**REQUIREMENT A**
Repeat the entries from the line with "Image resolution: width=1002" up to and including the line with "This screenshot has width=380, height=474.".

**SOURCE PASSAGE**
┄┄┄┄┄┄
Those many uses for rare earth elements is exactly why they are so important. In that way, the materials are the building block for technological advancement, keys to functioning electronic hardware.

As such, worldwide demand for the elements is only increasing. In 2010, demand reached 125,000 tons; it's expected to grow to 225,000 tons by 2015.

Despite its importance, the Molycorp mine is not much to look at. It's a 50-acre open pit in the desert, approximately 50 miles from Las Vegas.

But work is already underway. Katherine Bourzac at Technology Review reports:

Molycorp has begun draining groundwater that seeps into the bottom of the pit and removing areas of rock called "overburden" to expose a layer of bastnäsite, a mineral rich in rare earth elements. Expansion of operations will push the mine from a depth of 500 feet to 1,000 feet in the coming years.
┄┄┄┄┄┄
**RECORDS SHOWN**
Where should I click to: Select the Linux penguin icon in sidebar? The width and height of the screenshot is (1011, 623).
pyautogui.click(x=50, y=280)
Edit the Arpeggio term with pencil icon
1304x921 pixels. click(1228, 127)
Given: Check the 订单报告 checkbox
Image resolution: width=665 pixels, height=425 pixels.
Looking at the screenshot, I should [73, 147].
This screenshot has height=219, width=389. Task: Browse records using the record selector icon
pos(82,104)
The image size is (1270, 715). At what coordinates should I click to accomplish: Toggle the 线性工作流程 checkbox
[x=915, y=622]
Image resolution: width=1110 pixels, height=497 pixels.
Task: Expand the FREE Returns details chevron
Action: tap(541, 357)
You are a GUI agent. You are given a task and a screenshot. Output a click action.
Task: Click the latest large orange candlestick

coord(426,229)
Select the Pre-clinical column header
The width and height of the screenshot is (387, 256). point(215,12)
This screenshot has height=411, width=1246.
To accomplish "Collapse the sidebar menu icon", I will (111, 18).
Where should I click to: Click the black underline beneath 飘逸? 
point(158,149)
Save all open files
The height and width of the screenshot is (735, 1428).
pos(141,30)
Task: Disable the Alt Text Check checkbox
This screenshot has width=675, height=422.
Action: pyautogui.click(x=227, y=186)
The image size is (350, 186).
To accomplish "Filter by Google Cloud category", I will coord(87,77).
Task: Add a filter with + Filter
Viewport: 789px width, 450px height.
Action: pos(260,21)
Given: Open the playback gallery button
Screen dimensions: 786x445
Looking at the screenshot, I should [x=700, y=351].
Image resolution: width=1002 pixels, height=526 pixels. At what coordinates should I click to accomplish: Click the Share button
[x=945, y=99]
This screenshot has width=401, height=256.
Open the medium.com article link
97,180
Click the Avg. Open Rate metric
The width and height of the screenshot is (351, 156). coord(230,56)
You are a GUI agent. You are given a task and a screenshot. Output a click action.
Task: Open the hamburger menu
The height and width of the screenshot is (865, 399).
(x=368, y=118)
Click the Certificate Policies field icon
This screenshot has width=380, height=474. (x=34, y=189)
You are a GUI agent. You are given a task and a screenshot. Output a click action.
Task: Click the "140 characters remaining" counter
┄┄┄┄┄┄
**REQUIREMENT B**
Transcribe the passage on rare earth elements from "Despite its importance, the" up to and including "the coming years.".

**EXPECTED ANSWER A**
Image resolution: width=1002 pixels, height=526 pixels. At what coordinates should I click to accomplish: Click the Share button
[x=945, y=99]
This screenshot has width=401, height=256.
Open the medium.com article link
97,180
Click the Avg. Open Rate metric
The width and height of the screenshot is (351, 156). coord(230,56)
You are a GUI agent. You are given a task and a screenshot. Output a click action.
Task: Open the hamburger menu
The height and width of the screenshot is (865, 399).
(x=368, y=118)
Click the Certificate Policies field icon
This screenshot has width=380, height=474. (x=34, y=189)

**EXPECTED ANSWER B**
Despite its importance, the Molycorp mine is not much to look at. It's a 50-acre open pit in the desert, approximately 50 miles from Las Vegas.

But work is already underway. Katherine Bourzac at Technology Review reports:

Molycorp has begun draining groundwater that seeps into the bottom of the pit and removing areas of rock called "overburden" to expose a layer of bastnäsite, a mineral rich in rare earth elements. Expansion of operations will push the mine from a depth of 500 feet to 1,000 feet in the coming years.